Mittwoch, 3. Juli 2019

Kölsche Naachschicht 75 km

Nach 22 Jahren im Rheinland bin ich in der Lage zu verstehen, dass es sich bei einer Veranstaltung mit dem Namen "Kölsche Naachschicht" wohl um einen Nachtlauf in der Nähe von Köln handeln muss. Es gibt auch spezielle - „Veedels Verzäll“ genannte - Vorbereitungsläufe. Da braucht der Zugereiste allerdings Nachschlagewerke, um sich die Bedeutung zu erschließen.

Ein 171 km langer Wanderweg, der Kölnpfad, umschließt die Domstadt und kann am Veranstaltungstag komplett gelaufen werden.

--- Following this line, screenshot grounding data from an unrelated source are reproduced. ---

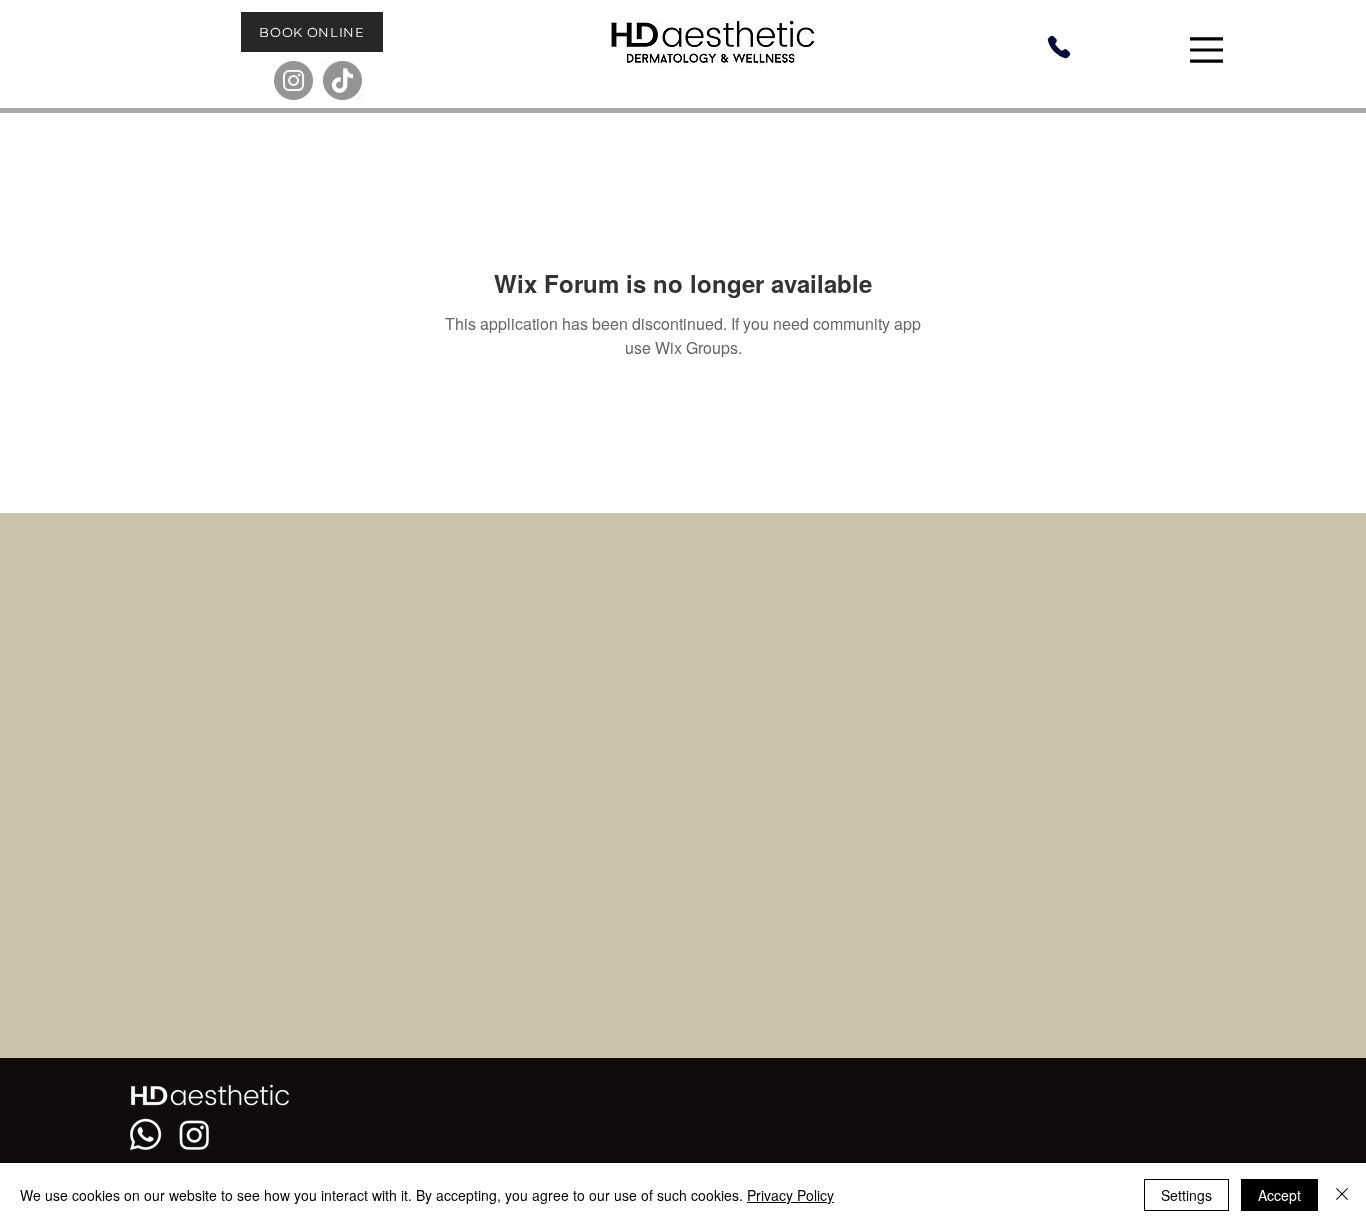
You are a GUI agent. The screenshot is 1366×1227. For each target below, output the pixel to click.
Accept (1279, 1195)
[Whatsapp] (145, 1134)
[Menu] (1209, 50)
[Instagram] (293, 80)
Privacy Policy (790, 1195)
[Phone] (1058, 47)
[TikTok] (342, 80)
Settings (1186, 1195)
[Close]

Außerdem ist ein 110 km langer Abschnitt als "10x11 Kölnpfad" im Angebot, und eben die Nachtvariante über 75 km.

Kölnpfad am Rhein

Ich mag Nachtläufe nicht. Denn ich brauche ewig, um das Schlafdefizit auszugleichen. Daher genieße ich die unvergleichliche Erfahrung, die Natur und den eigenen Körper zwischen den beiden Dämmerungen zu erleben, nur sehr selten. Angemeldet hatte ich mich für die "Naachschicht" vor allem deshalb, weil mein Trainingszustand momentan keine längeren Strecken zulässt. Und das erweist sich heute als regelrechter Glücksfall! Mir bleibt dadurch Laufen in tropischer Hitze und bei brutaler Sonneneinstrahlung erspart. Selbst nachts wird die Temperatur nicht unter 20 Grad fallen!

Die härteste Prüfung


Die härteste Prüfung hält der Lauf schon vor dem Start bereit: die halbstündige Fahrt im nichtklimatisierten Bus zum Startbereich! Die heiße Luft steht im Wagen. Die Sonne brezelt zum Fenster herein. Verschwitzte Leiber schmiegen sich unfreiwillig aneinander, so dass es zum Austausch von Körperflüssigkeiten kommt. Und in jeder Kurve wabert das Odeur eines anderen Leidensgenossen zur gepeinigten Nase.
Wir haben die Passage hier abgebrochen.